In the listing below, find the line that contains "This screenshot has height=1129, width=1400." and the line that contains "The height and width of the screenshot is (410, 768).". Quote both and every line between them, exactly, and nothing more.

━━━

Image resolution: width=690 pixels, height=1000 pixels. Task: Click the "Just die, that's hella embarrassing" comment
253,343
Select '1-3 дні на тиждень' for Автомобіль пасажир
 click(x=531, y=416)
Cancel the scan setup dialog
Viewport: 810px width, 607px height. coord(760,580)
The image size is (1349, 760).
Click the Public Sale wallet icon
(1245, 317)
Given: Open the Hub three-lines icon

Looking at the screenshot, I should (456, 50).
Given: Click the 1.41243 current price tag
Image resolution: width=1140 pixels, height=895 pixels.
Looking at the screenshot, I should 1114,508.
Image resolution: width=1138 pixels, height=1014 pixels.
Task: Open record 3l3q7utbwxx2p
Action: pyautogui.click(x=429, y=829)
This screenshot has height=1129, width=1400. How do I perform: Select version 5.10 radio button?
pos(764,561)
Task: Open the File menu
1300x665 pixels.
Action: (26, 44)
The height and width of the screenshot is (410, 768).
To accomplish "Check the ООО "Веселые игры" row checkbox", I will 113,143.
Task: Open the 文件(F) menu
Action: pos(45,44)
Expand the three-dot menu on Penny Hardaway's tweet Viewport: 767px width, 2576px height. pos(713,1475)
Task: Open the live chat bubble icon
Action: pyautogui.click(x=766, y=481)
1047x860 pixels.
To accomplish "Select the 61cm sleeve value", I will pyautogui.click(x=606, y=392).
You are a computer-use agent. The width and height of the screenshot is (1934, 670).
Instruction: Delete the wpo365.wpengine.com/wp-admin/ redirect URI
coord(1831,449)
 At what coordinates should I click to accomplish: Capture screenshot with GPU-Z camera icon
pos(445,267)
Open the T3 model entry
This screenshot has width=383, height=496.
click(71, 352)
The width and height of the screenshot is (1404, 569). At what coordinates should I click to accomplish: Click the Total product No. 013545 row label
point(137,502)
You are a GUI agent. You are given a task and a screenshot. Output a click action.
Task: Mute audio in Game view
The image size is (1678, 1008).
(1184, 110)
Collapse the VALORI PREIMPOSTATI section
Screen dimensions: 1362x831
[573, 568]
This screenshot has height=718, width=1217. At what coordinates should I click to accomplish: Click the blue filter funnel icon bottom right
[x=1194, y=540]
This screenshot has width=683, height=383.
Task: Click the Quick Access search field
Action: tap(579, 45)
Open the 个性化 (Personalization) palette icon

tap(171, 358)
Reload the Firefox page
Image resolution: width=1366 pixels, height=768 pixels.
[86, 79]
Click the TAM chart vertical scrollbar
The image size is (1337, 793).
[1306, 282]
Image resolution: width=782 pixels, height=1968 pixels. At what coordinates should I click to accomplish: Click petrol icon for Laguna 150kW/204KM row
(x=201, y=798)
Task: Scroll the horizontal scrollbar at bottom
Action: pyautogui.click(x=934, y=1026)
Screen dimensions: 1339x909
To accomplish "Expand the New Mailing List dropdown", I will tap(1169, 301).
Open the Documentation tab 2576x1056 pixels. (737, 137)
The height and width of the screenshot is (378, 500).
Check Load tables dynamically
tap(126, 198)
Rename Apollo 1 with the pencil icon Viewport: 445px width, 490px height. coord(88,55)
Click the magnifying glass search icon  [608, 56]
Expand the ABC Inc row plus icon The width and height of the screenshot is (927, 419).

━━━

### The completed task
This screenshot has height=1129, width=1400. How do I perform: Select version 5.10 radio button?
pos(764,561)
Task: Open the File menu
1300x665 pixels.
Action: (26, 44)
The height and width of the screenshot is (410, 768).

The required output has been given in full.